I haven’t talked about cost yet, but it would be an incomplete answer without at least touching on that subject. When you are examining the cost of the DBMS software do not limit the analysis to just the initial cost and on-going maintenance cost that must be paid to the DBMS vendor. Look at the total cost of ownership of the DBMS. TCO should be calculated as a combination of the license cost of the DBMS, the license cost of any required supporting software, the cost of database professionals to program, support and administer the DBMS, and the cost of the computing resources required to operate the DBMS. Also, try to factor in the reliability of the total package in terms of downtime – and factor in expected losses due to downtime if at all possible. Determining the TCO for a DBMS can be a difficult and time-consuming task without the assistance of a consultant well-versed in server and DBMS performance and operations.

You will also need to pay some attention to the various “flavors” of DBMS offerings “out there” from all of the major vendors. The DBMS you select must be appropriate for the nature and type of processing you plan to implement. Four levels of DBMS architecture can be selected: enterprise, departmental, personal, and mobile.

An enterprise DBMS is designed for scalability and high performance. It must be capable of supporting very large databases, a large number of concurrent users, and multiple types of applications. The enterprise DBMS will run on a large-scale machine, typically a mainframe or a high-end Unix, Linux, or Windows machine. Furthermore, an enterprise DBMS offers all of the “bells and whistles” available from the DBMS vendor.

A departmental DBMS, or workgroup DBMS, supports small to medium sized workgroups within an organization, and typically runs on a Unix, Linux, or Windows server. Hardware and software upgrades often can allow a departmental DBMS to tackle tasks that previously could only be performed by an enterprise DBMS. The steadily falling cost of departmental hardware and software components further contributes to lowering TCO and helping to enable a workgroup environment to scale up to serve the enterprise.

A personal DBMS is designed to be used by a single user, typically on a low- to medium-powered PC platform. Microsoft Access and Filemaker are examples of personal database software. Sometimes the low cost of a personal DBMS causes misguided attempts to choose a personal DBMS for a departmental or enterprise solution. A personal DBMS product is suited only for small scale projects and should not be used to deploy multi-user applications.

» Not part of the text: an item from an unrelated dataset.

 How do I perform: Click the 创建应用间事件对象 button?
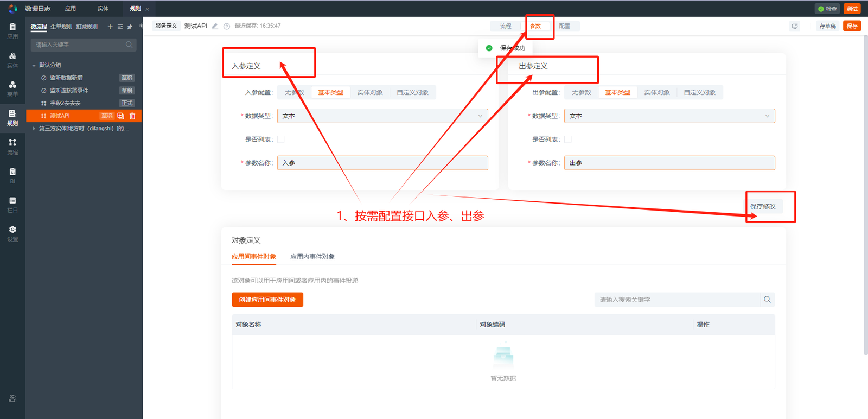(267, 300)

Of course, the major DBMS vendors also market free versions of their more high-powered solutions, such as DB2 Express-C and Oracle Database Express Edition. These offerings are targeted at building support for the DBMS among developers and against open source offerings. And they can be a practical alternative to a personal DBMS in that they can be deployed individually and then expand to a multi-user license as usage demands.

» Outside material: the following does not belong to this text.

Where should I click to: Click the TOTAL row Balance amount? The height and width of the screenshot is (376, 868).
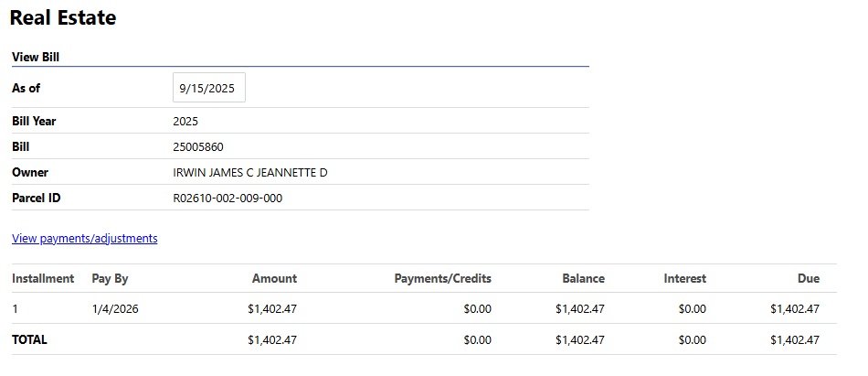pos(579,340)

And the mobile DBMS is a specialized version of a departmental or enterprise DBMS. It is designed to be used by remote users who are not usually connected to the network. The mobile DBMS enables local database access and modification on a laptop or handheld device, such as a smartphone. Furthermore, the mobile DBMS provides a mechanism for synchronizing remote database changes to a centralized, enterprise or departmental database server.

A DBMS designed for one type of processing will likely be ill-suited for other uses. If your organization requires DBMS solutions at different levels, whenever possible favor the selection of a group of DBMS solutions from the same vendor. Doing so will minimize differences in access, development, and administration.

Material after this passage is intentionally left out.